- Try it -
In the records below, the line with "Viewport: 1024px width, 425px" and every line after it must be written out exactly; no pictures belong in the result.

--- Dataset records Enclosed Below ---

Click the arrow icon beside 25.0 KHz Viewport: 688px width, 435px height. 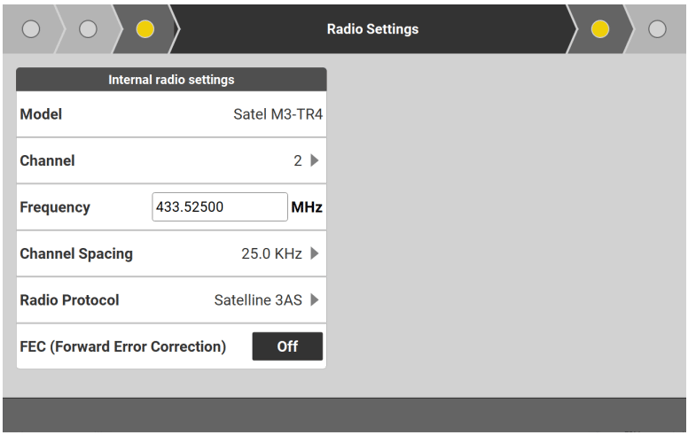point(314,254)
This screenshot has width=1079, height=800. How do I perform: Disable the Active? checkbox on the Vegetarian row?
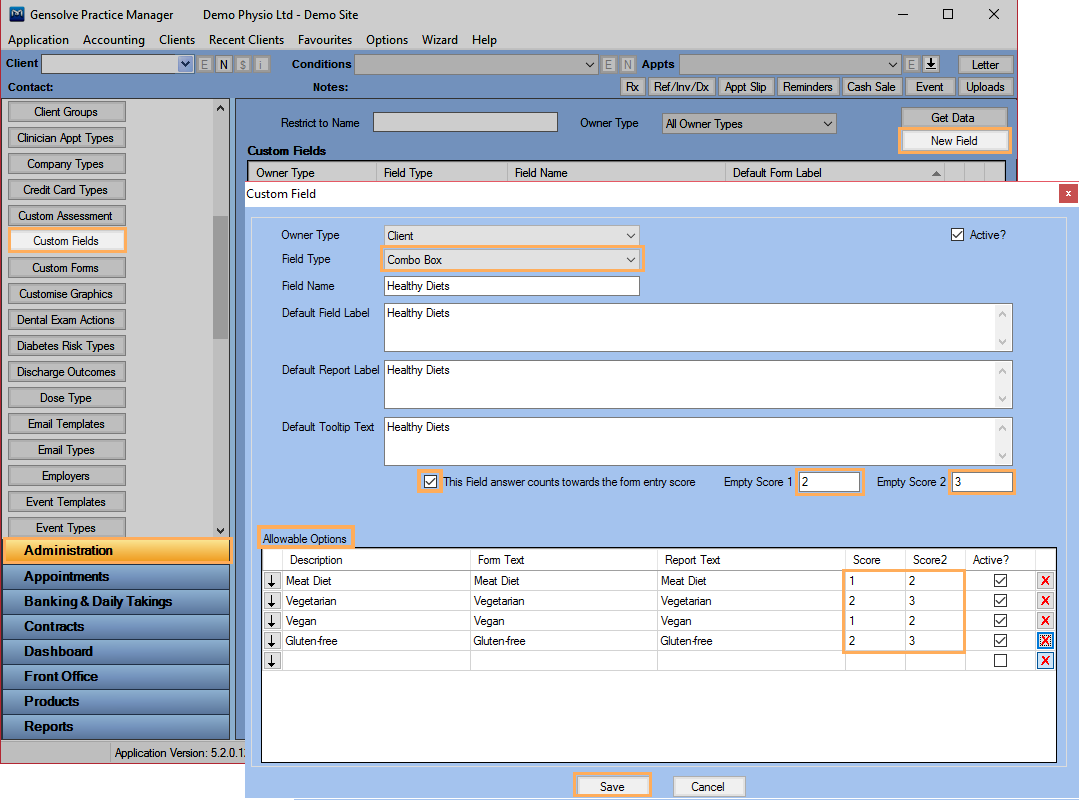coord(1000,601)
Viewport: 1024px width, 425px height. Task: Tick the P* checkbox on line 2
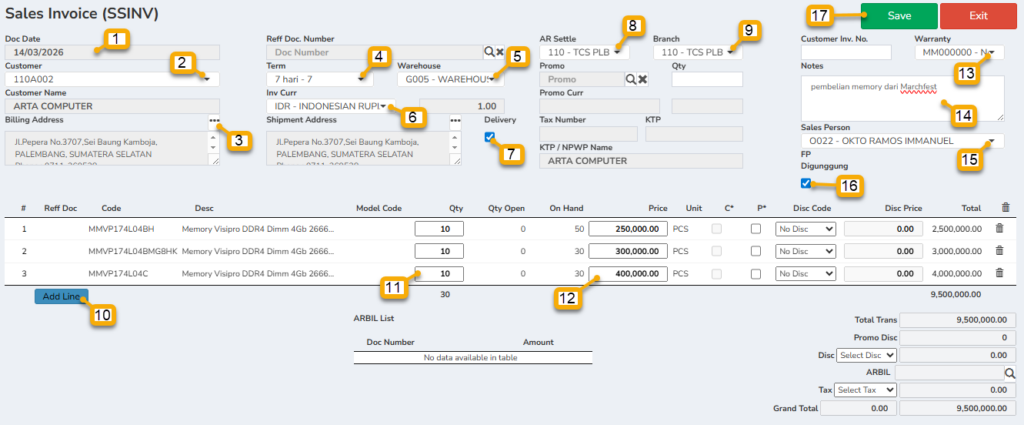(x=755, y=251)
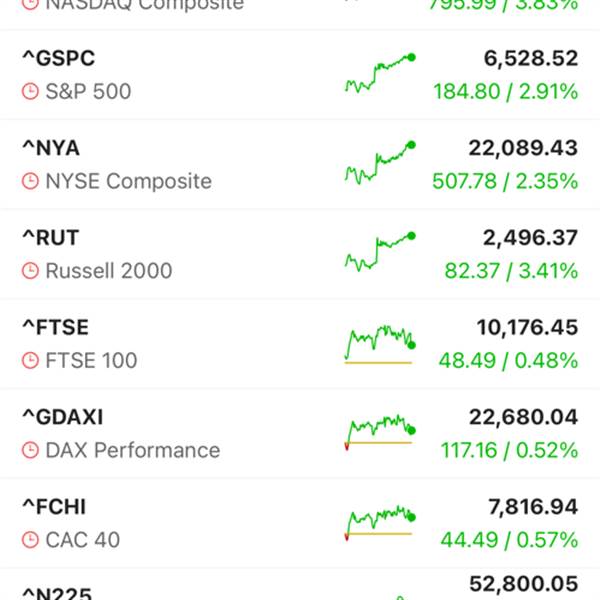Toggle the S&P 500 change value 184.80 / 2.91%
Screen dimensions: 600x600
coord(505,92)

--- End of Enclosed Dataset records ---

- Finished exercise -
Viewport: 1024px width, 425px height. Task: Tick the P* checkbox on line 2
(x=755, y=251)
Toggle the S&P 500 change value 184.80 / 2.91%
Screen dimensions: 600x600
coord(505,92)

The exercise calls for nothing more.